O jovem guia polonês, muito branco, conduzia-nos pelo cenário de horrores. Ao passarmos por uma espécie de instalação em vidro com restos de cabelos dos mortos nas câmeras de gás, o guia com voz calma disse que a “solução final” era um empreendimento racional que não visava apenas fazer sofrer. O processo tinha como objetivo matar o máximo de judeus em menor tempo e com menor custo.
Foi nessa hora que o chão se abriu e eu acordei sentada em um banco, sendo abanada por algumas senhoras que me ofereceram água. Não consegui acompanhar mais o grupo e voltei para o ônibus. Na viagem de volta do terrível tour, o guia levou os visitantes para um lanche no McDonald's. Nem pude sair da cadeira onde estava sentada e me maldisse por ter embarcado na viagem “turística”.

O dia 27 de janeiro, quando os campos de extermínio foram libertados em 1945 pelas tropas soviéticas, é até hoje comemorado como o Dia Internacional da Lembrança do Holocausto. Em 2002 a Unesco declarou o campo de Auschwitz-Birkenau como Patrimônio da Humanidade. Este complexo é hoje dirigido e organizado pelos poloneses, mas o guia contou que a responsabilidade da administração é contestada por Israel e por muitas entidades judaicas que reivindicam para si o trabalho de manter viva a memória do que é considerado o maior genocídio da história. 

Não tive forças de ir até o fim daquele trem fantasma, mas conto essa história para me juntar às homenagens do Dia Internacional da Lembrança do Holocausto. Esta visita ao maior campo de extermínio serviu para que eu aprofundasse minha convicção da imensa loucura de qualquer mundo que viva em nome da pureza da “raça”. 
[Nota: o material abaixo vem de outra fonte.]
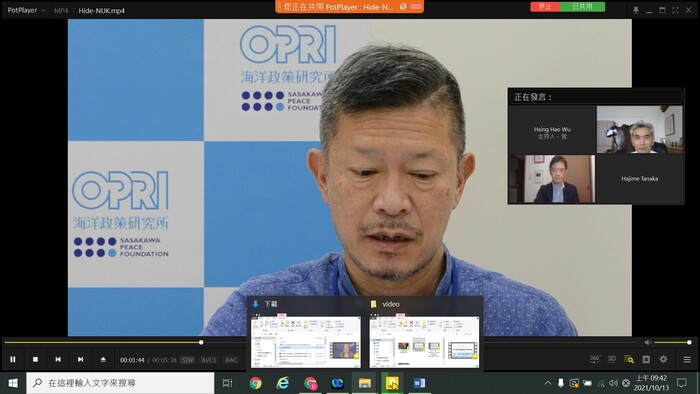Mute the player volume speaker icon

coord(648,342)
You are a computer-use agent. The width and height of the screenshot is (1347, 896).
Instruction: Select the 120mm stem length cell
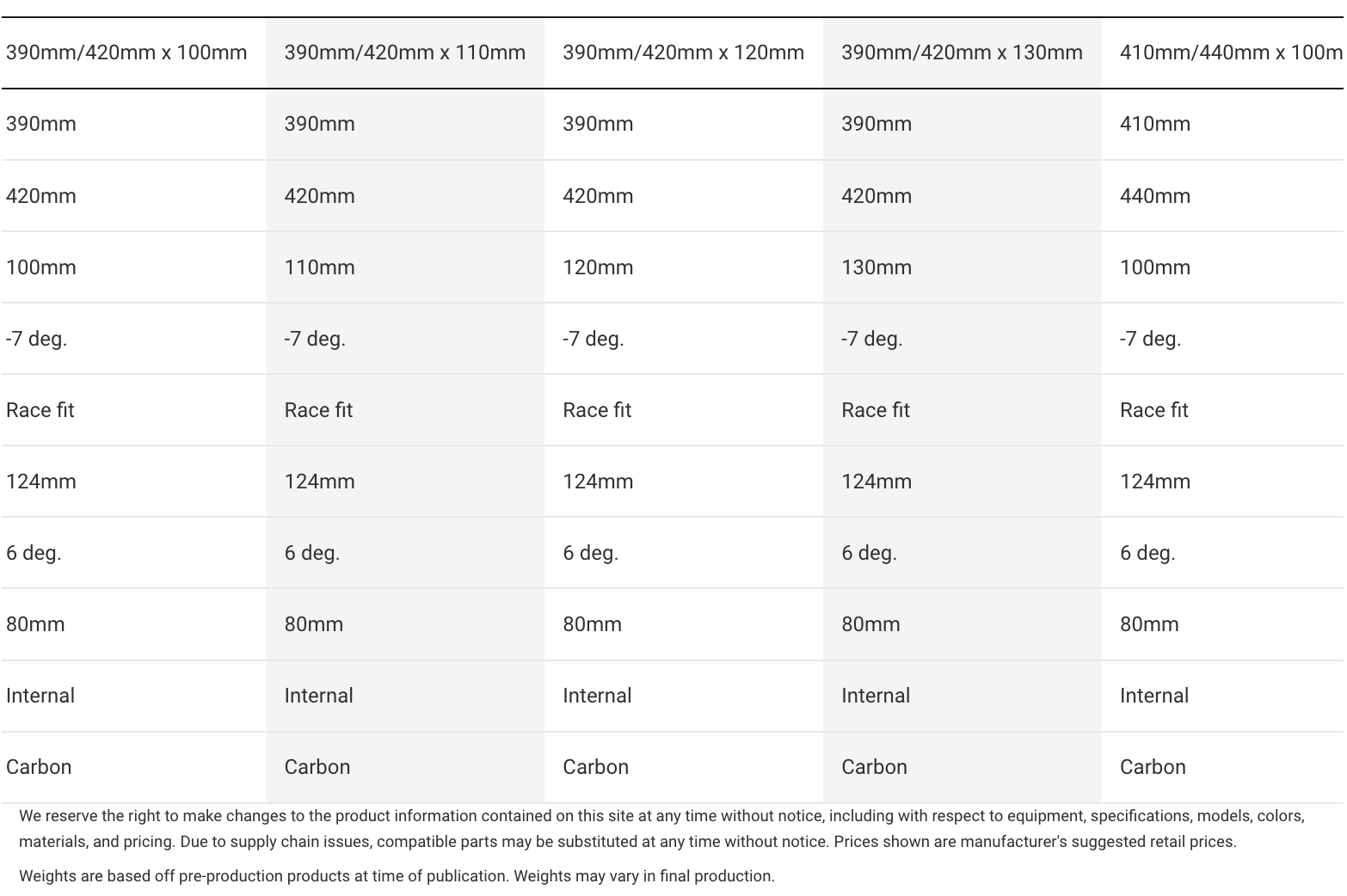coord(598,267)
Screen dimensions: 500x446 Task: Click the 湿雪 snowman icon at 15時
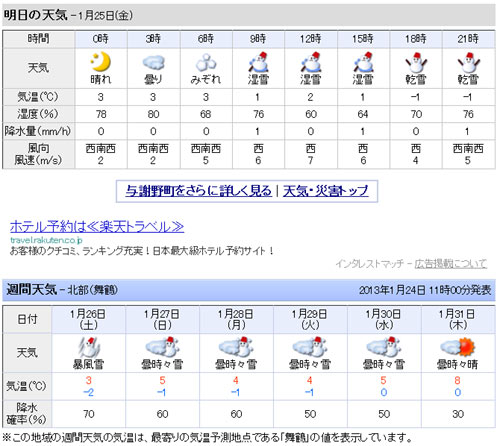(363, 62)
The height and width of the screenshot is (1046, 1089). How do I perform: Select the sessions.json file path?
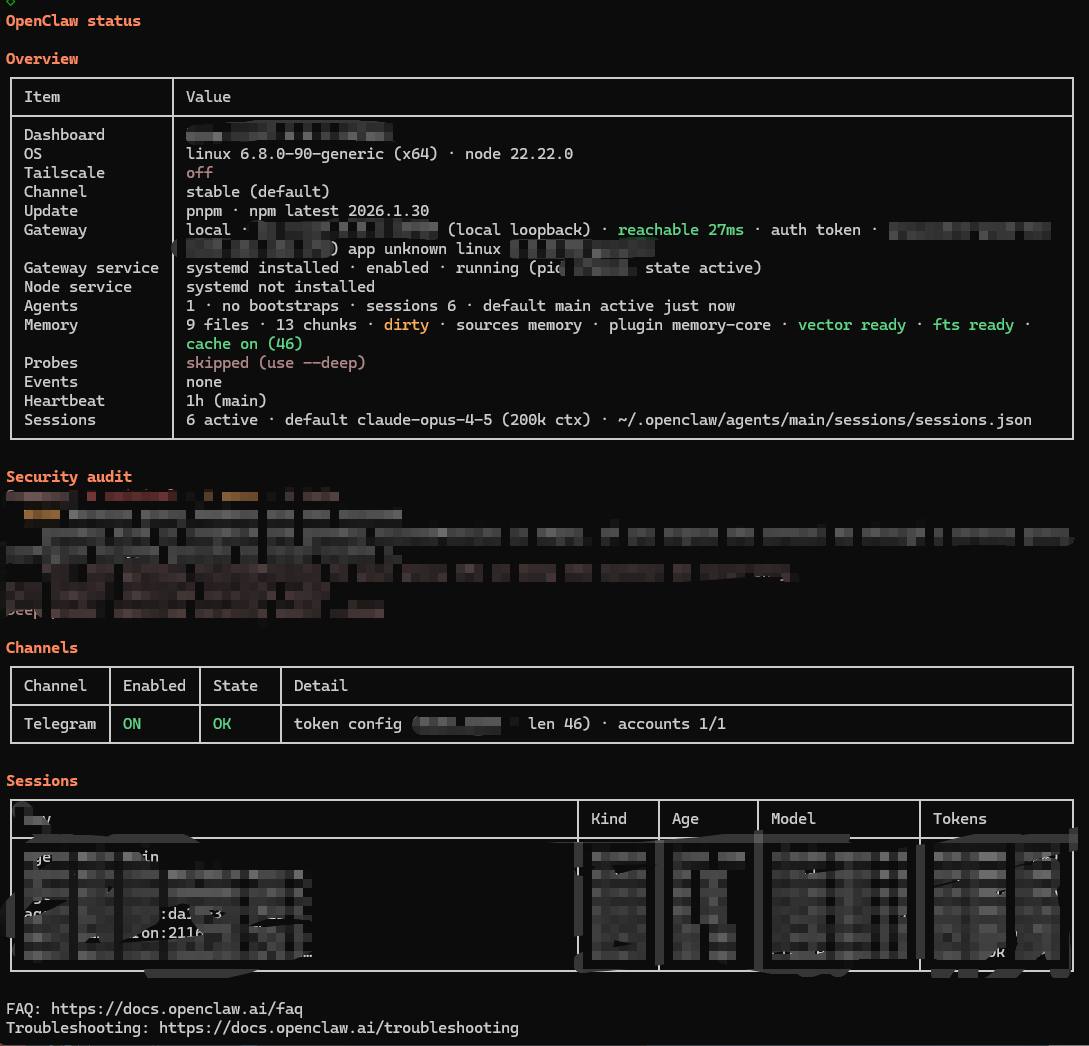(x=828, y=419)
Em muitas outras regiões do planeta tragédias semelhantes ocorreram e ocorrem também em nome da “raça”, da “religião” ou da “etnia”. Auschwitz não pode ser esquecido porque ali morreram milhões de judeus e outros perseguidos pelos nazistas. Hoje transformou-se no maior símbolo de que é preciso não silenciar quando o fantasma do ódio racial, religioso ou “étnico”, como alguns gostam de definir, começa a despontar em uma situação histórica qualquer.

Quantos silenciaram diante das enormes colunas de fumaça que espalharam cinzas pelos lugares que pisei durante aquele tour com reverência e terror? É preciso não esquecer e Auschwitz está lá para nos fazer lembrar.